A few other key facts about Children's Minnesota's new iMRI suite include:
- To install the breaker to feed this new space required shutting down 8 floors of critical power for a 2 hour window of time. Critical power is all on generator back-up. No surgeries can happen when the critical power is off.
- So, to pull this off successfully – It takes 3 months to coordinate that 2-hour shutdown. During the shutdown, all patients on those 8 floors have to be plugged into white outlets (normal power).
- The lab in the basement is open 24 hours, so that required a lot of temporary power to keep their equipment running.
- Everything was coordinated and scheduled for this shutdown and an emergency surgery came in so they had to start over and reschedule. What does ‘start over’ mean? All of the temporary power had to be changed back over to normal power and that requires specific timing and certain processes.
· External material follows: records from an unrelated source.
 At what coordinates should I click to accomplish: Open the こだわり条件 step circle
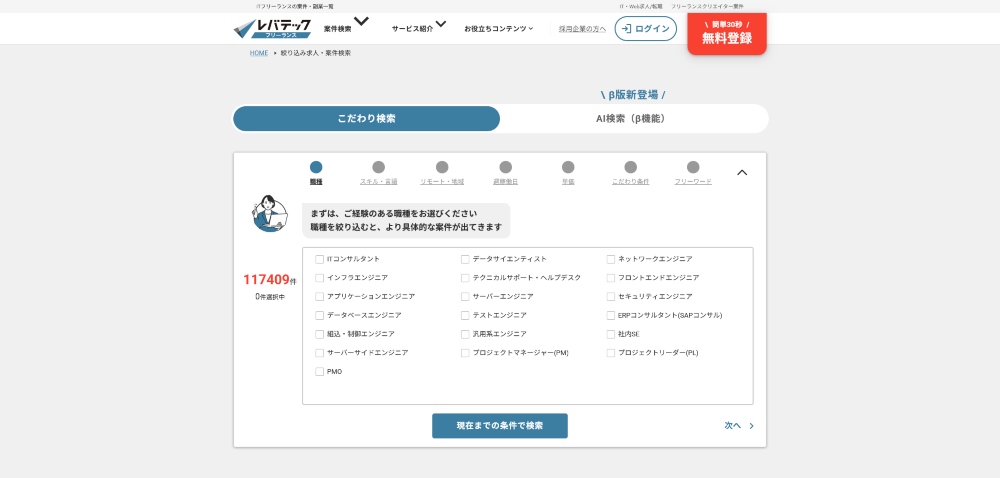pyautogui.click(x=630, y=168)
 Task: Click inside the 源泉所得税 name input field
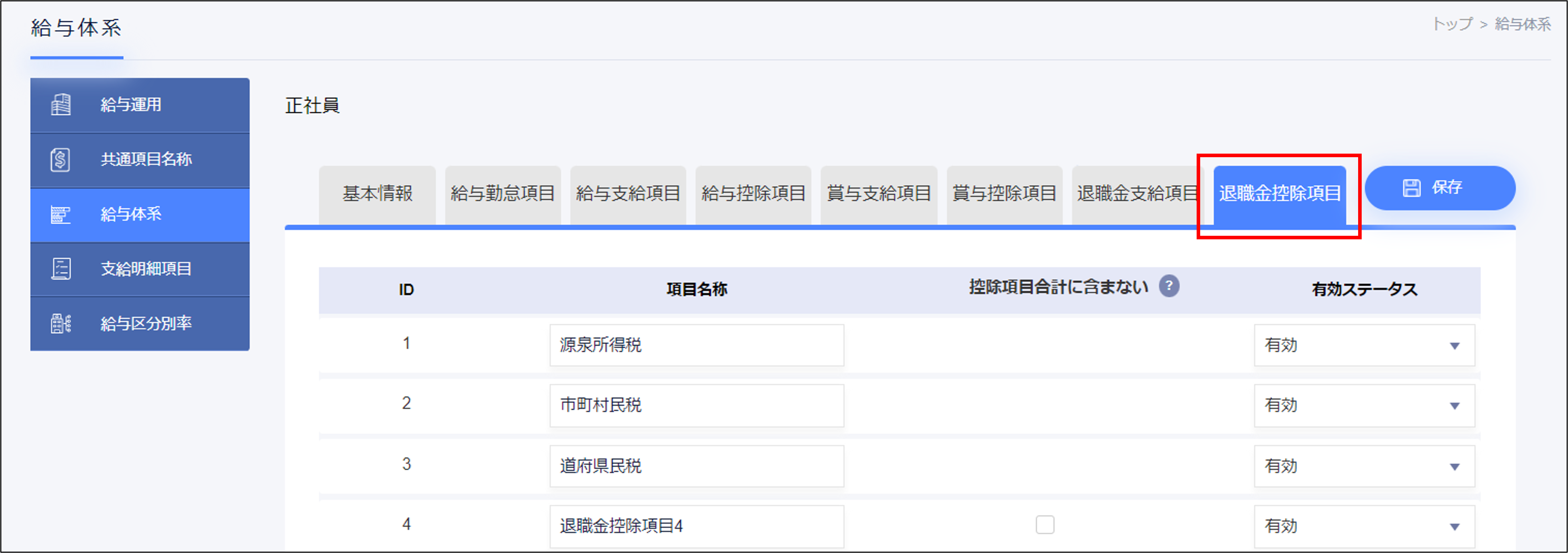[696, 345]
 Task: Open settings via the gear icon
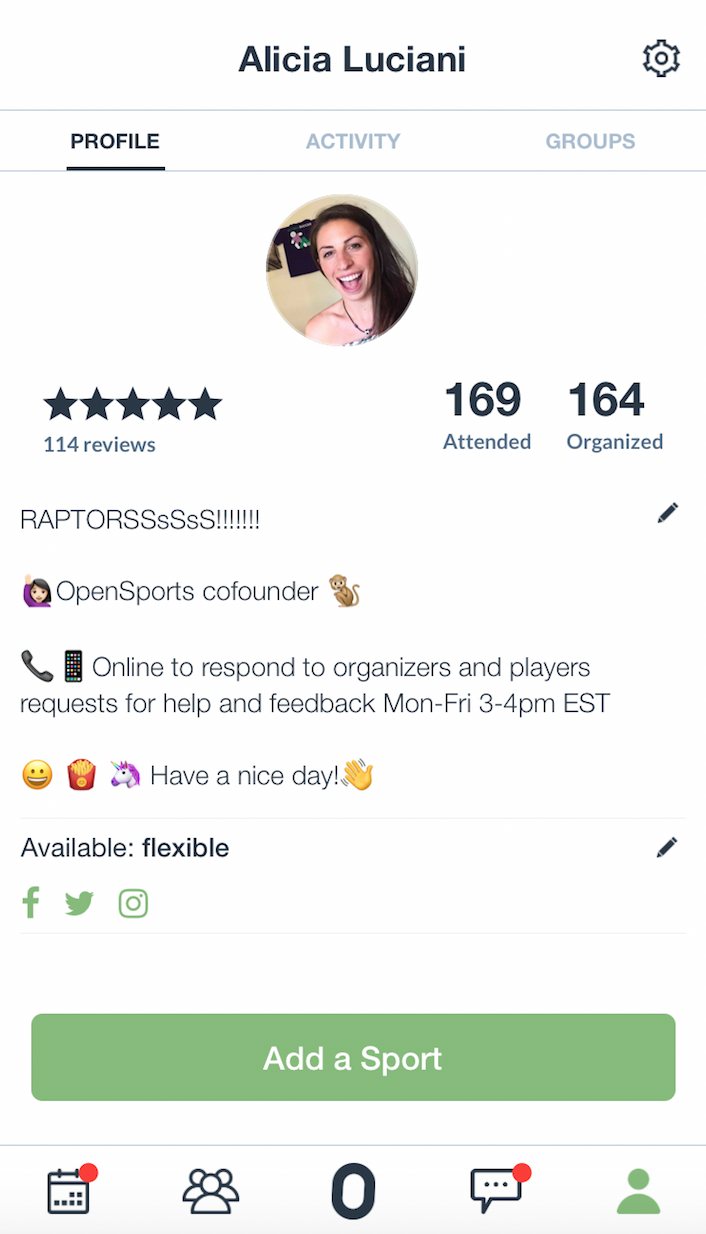click(x=661, y=59)
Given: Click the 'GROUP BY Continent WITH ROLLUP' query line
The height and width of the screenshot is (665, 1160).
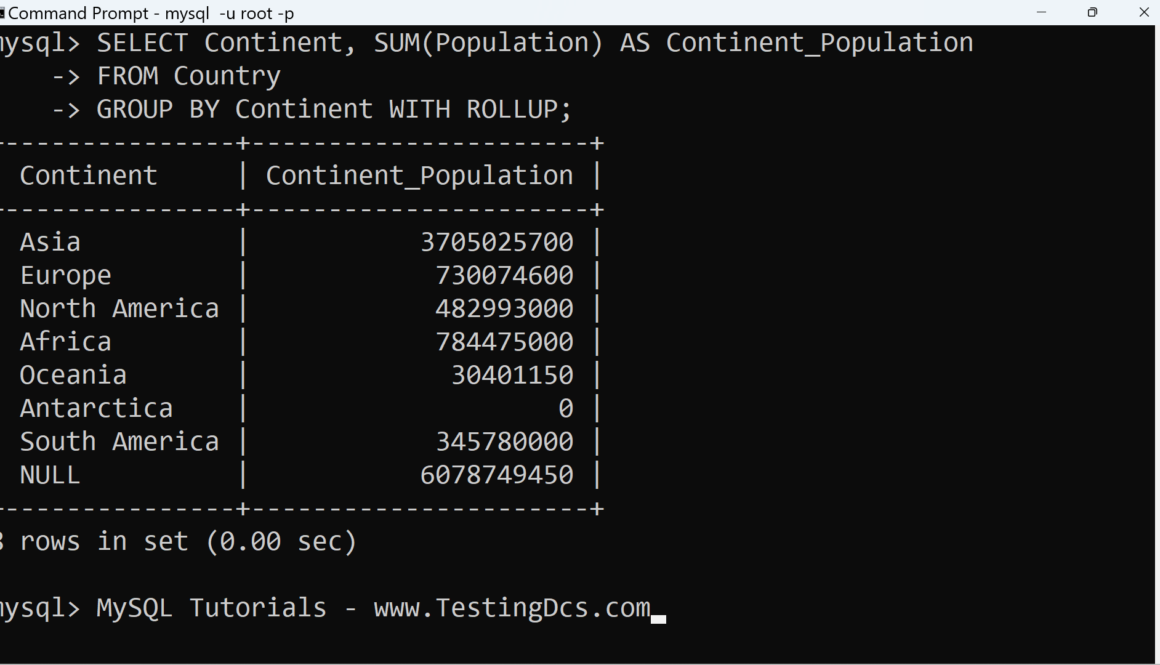Looking at the screenshot, I should click(334, 109).
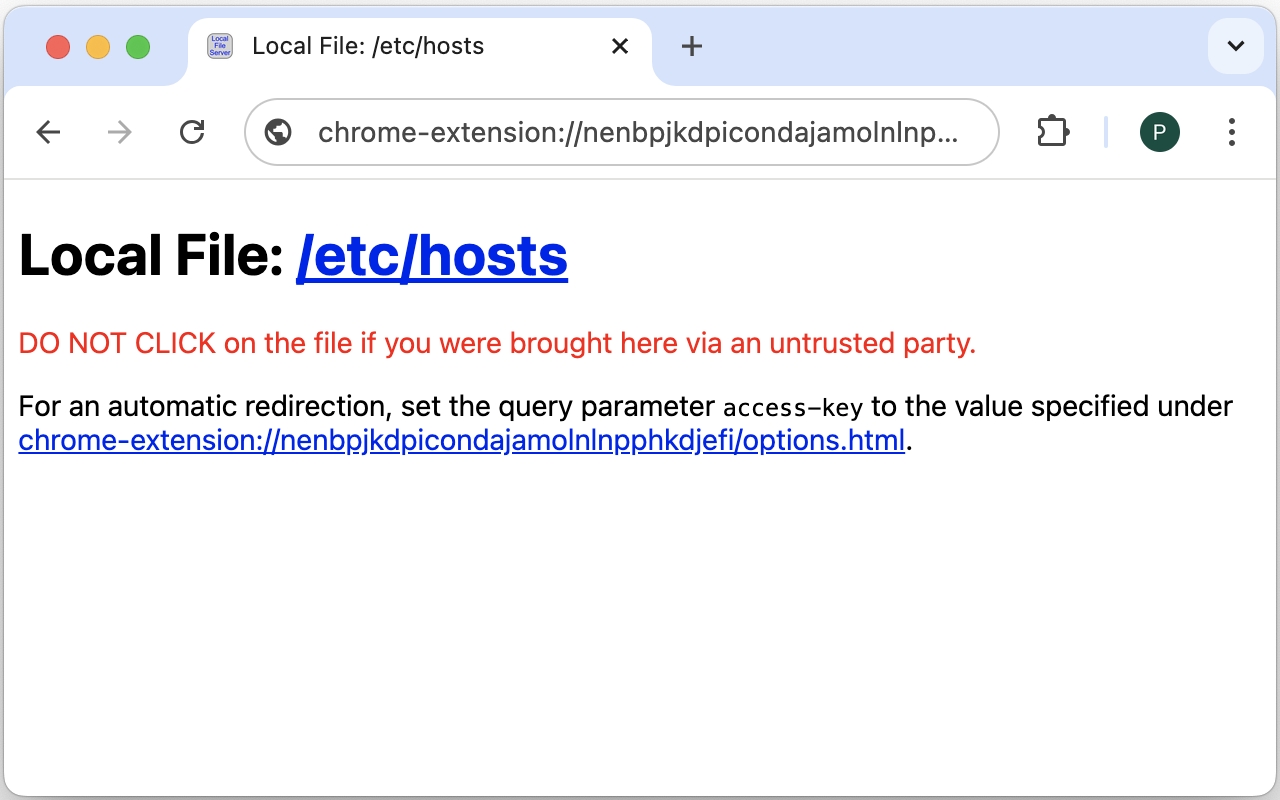
Task: Select the Local File: /etc/hosts tab
Action: [400, 46]
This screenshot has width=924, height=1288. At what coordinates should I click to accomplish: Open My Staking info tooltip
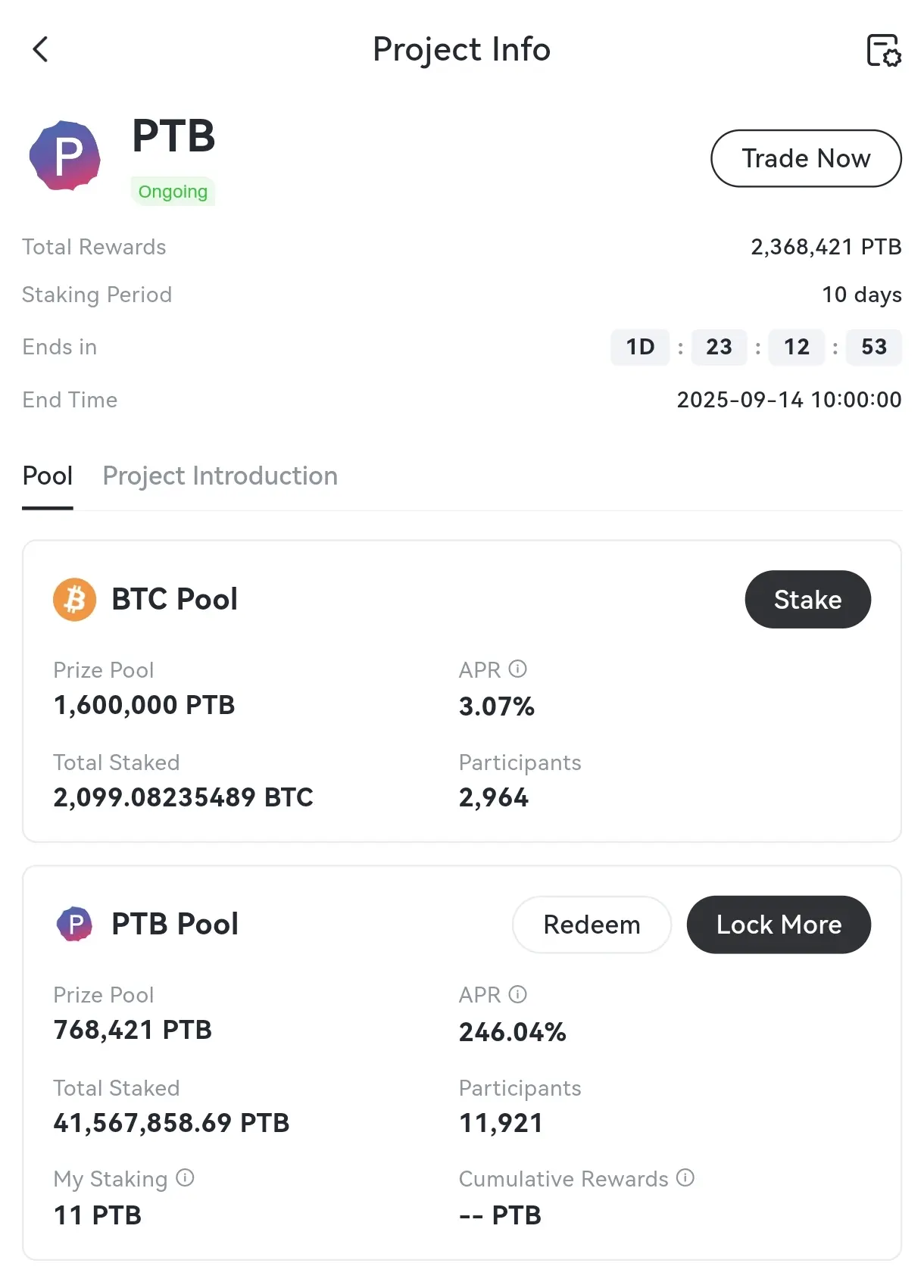coord(186,1177)
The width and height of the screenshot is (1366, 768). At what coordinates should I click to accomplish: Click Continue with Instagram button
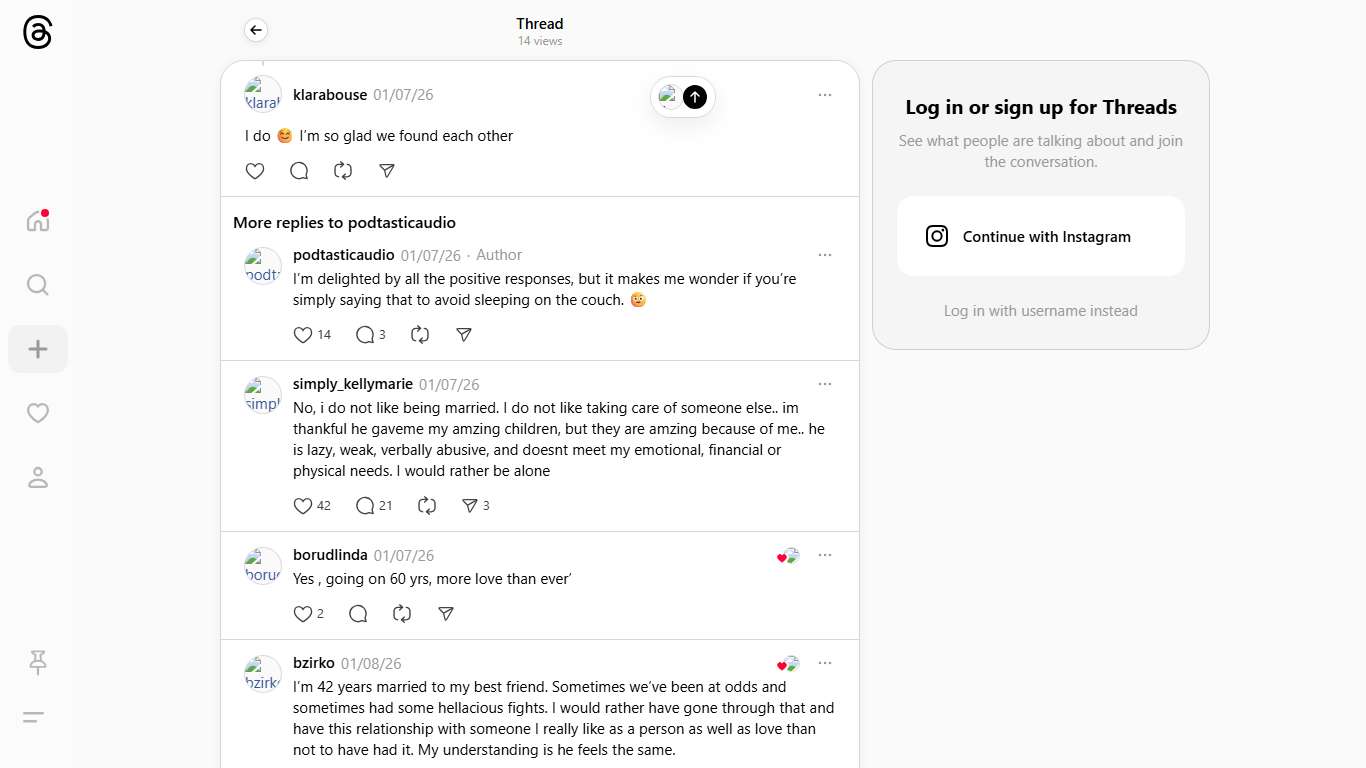pos(1040,236)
- During all of this, when the electrical team is ready to go, if a trauma/emergency case comes in and needs an operating room – we have 1 minute to ‘make everything safe’, close up panels, and turn the switch back on.
Hunt Electric’s expert team
Projects like this require the Hunt Electric staff’s willingness to go above and beyond
Projects like this require the Hunt Electric staff’s willingness to go above and beyond, and be really creative – which for this team, isn’t even a second thought.
General Foreman - Sara Johnson coordinated the shutdowns and General Foreman - Nick Langer was the General Foreman for the construction project. Pair them up with Brandon Heinzen as the Project Manager and everyone is winning.
Long standing relationships with Children’s Minnesota
They all have long standing relationships with Children’s Minnesota and are expert team players with impressive lists of projects that they’ve completed at the hospital.
This has resulted in them having intimate knowledge of the campus and a strong sense of pride to be a part of keeping the kids at Children's Minnesota safe.